In meiner Familie hatte man viel zu wenig Zeit, um mir so oft und intensiv vorzulesen, wie ich es gern gewollt hätte. Vor allem weigerte man sich, mir immer und immer wieder die gleichen Märchen vorzulesen, oder den wöchentlichen "Mecki" in der Hörzu. Mit fünf konnte ich es kaum erwarten, endlich unabhängig zu werden. Ostern wurde ich eingeschult, Weihnachten mühte ich mich schon mit dem ersten Mecki. Welch ein Triumph! Ich kann mich heute noch erinnern, wie sich mir ganz allmählich und mühevoll über die Feiertage der Sinn der Buchstaben dieser kurzen Geschichte erschloss.
Wenig später bekam ich mein erstes eigenes Buch geschenkt, eines das mir ganz allein gehörte, das niemand anrühren durfte! - und damit war ich verloren. Zum Glück ließ mich meine Familie ab dem Zeitpunkt absolut in Ruhe, wenn meine Nase in einem Buch steckte. Ich brauchte den Rasen nicht zu mähen, nicht abzutrocknen, nicht zu stricken, :-]... Ich glaube, ich bin das einzige Kind auf der Welt, das gern zum Zahnarzt ging, obwohl er oft bohrte. Als Belohnung bekam ich nämlich jedes Mal ein Buch geschenkt. Erst "Nesthäkchen", dann "Pucki" (diese Bände liest gerade meine Enkelin mit Begeisterung - das hätte ich niemals für möglich gehalten, weil sie doch hoffnungslos veraltet sind), dann "Karl May" und schließlich "Hanni und Nanni"...
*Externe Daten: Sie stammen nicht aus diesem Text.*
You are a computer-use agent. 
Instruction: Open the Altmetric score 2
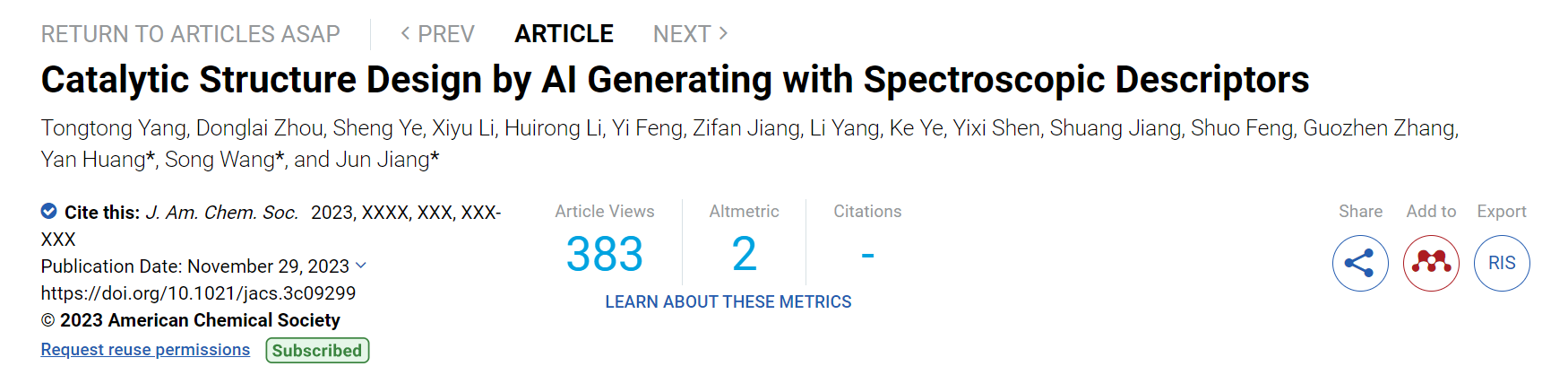(x=744, y=254)
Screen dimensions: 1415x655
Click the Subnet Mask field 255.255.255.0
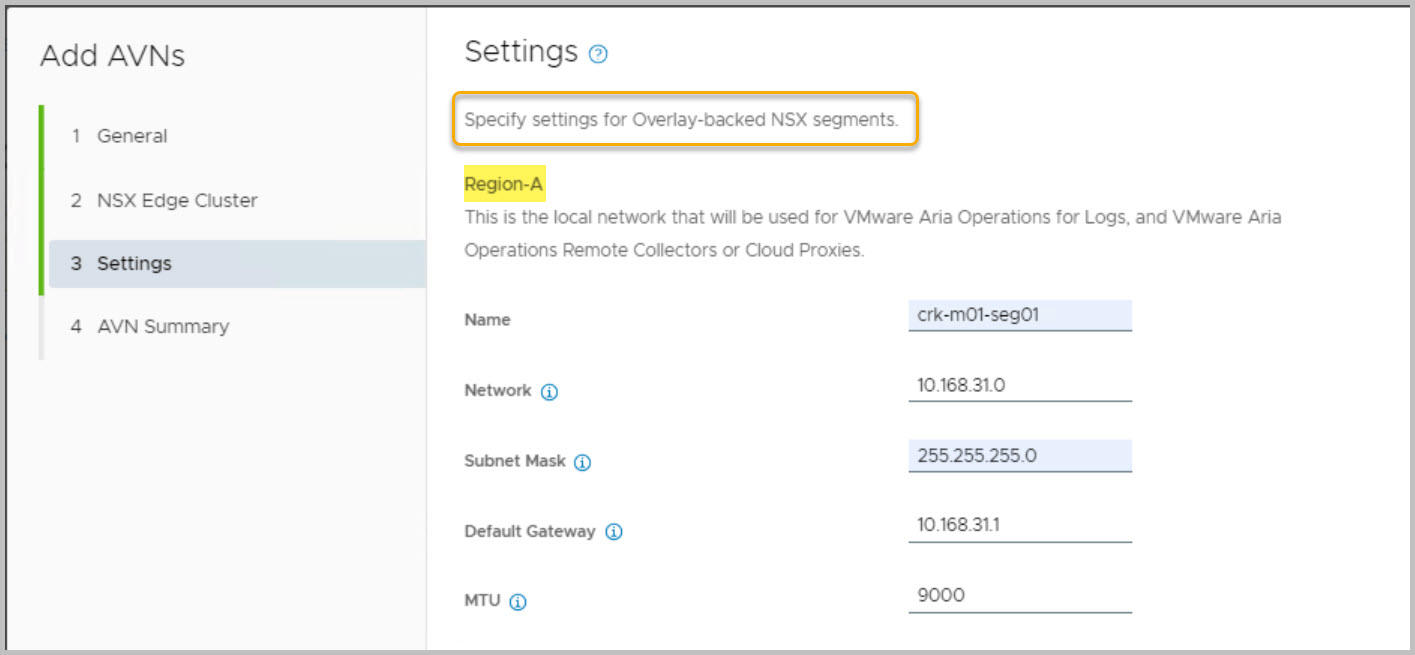click(x=1019, y=456)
Außerdem stand mir (bis auf eine gewisse Abteilung) der Bücherschrank meiner Eltern offen. Natürlich war ich Stammgast in der Stadtbücherei, aber das hatte zwei gewaltige Haken: Erstens, die Bücher rochen so komisch, und zweitens, ich musste sie wieder zurückgeben, auch wenn sie mir noch so gut gefielen.
Mir geht es heute auch so, dass ich vom Stadtbummel nur mit Büchertüten zurückkomme. Fremde Städte erarbeite ich mir über die dortigen Buchhandlungen. So habe ich, als ich vor Jahren vollkommen fremd und einsam in New York aufschlug, ganz schnell bei Barnes and Noble eine Heimat gefunden. Und den "Vorleser" von Schlink entdeckte ich in einer kleinen Buchhandlung in Dublin, ein halbes Jahr, bevor hierzulande der Hype begann.
Ach, tausend Geschichten fallen mir ein... Lesen ist etwas Herrliches, und deshalb bin ich über Harry Potter so glücklich, weil er die Kinder und Jugendlichen "anfixt". Denn wer einmal beim Lesen die Welt vergessen hat, der wird sein Leben lang auf der Suche nach einer Wiederholung sein und reich beschenkt werden.